* _EXCERPT PROVIDED_:
Chemical and physical data
- Formula: C_{13}H_{17}NO_{2}
- Molar mass: 219.284 g·mol^{−1}
- 3D model (JSmol): Interactive image;
- SMILES O=C(O)C(c1ccc(NC/C(=C)C)cc1)C;
- InChI InChI=1S/C13H17NO2/c1-9(2)8-14-12-6-4-11(5-7-12)10(3)13(15)16/h4-7,10,14H,1,8H2,2-3H3,(H,15,16); Key:FPHLBGOJWPEVME-UHFFFAOYSA-N;

= Alminoprofen =

Chemical compound

Alminoprofen is a non-steroidal anti-inflammatory drug. the non-proprietary name alminoprofen is derived from the compound's chemical name 2-(4-[{2-methylallyl}amino]phenyl)propanic acid.

== Stereochemistry ==
Alminoprofen exists as two enantiomers; the stereocenter is located at the benzyl group.

== Pharmacology ==
Although the pharmacology of non-steroidal anti-inflammatory drugs (non-steroidal anti-inflammatory drug) has been extensively studied, their mechanisms of action at the immunological level are not yet fully understood. Alminoprofen is a newer NSAID with a characteristic anti-inflammatory profile mediated through inhibition of cyclooxygenases and phospholipase A2 activity.

* _PROBLEMS AND TASKS_:
**A)** In the alminoprofen article, what two targets does the drug inhibit to produce its anti-inflammatory profile?
**B)** Resume the alminoprofen article after its final sentence, in the same encyclopedic style.

* _INFORMATION PROVIDED_:
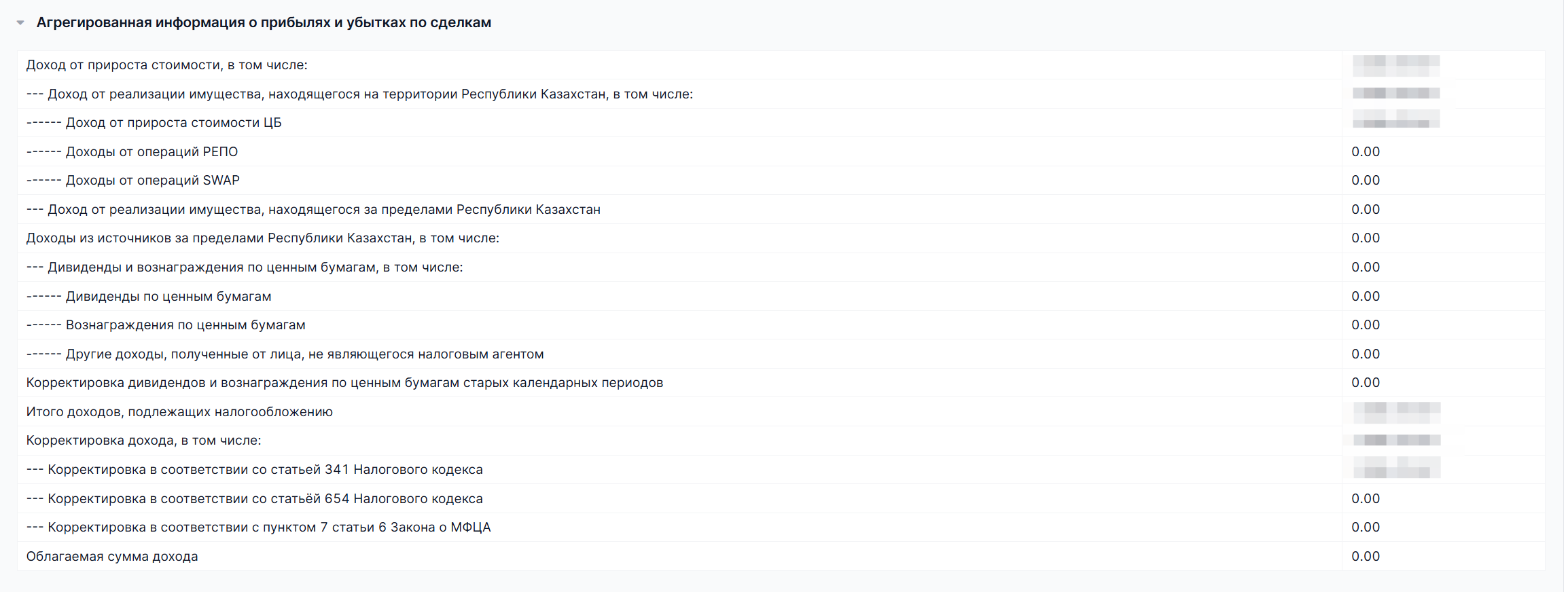Click the 'Другие доходы' from non-tax-agent row label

* _EXERCISE RESPONSES_:
**A)** Cyclooxygenases and phospholipase A2 activity.

**B)**
=== Comparison with ibuprofen ===
The effects of alminoprofen were examined in animal studies and compared with those of ibuprofen. At a dose of 30 mg/kg administered intraduodenally, alminoprofen significantly suppressed passive anaphylactic reaction-induced bronchoconstriction, whereas ibuprofen at the same dose did not. In vitro studies demonstrated that alminoprofen, unlike ibuprofen, inhibits arachidonate-5-lipoxygenase activity, which initiates the biosynthesis of leukotrienes. Alminoprofen inhibited arachidonic acid-induced ear edema in mice and homologous passive cutaneous anaphylaxis in rats at high doses, whereas ibuprofen showed no such effect at comparable doses.

== Synthesis ==
The multistep synthesis of alminoprofen is shown in the following reaction sequence:

Enantiomeric forms (R)-(-)-alminoprofen (top) and (S)-(+)-alminoprofen (bottom)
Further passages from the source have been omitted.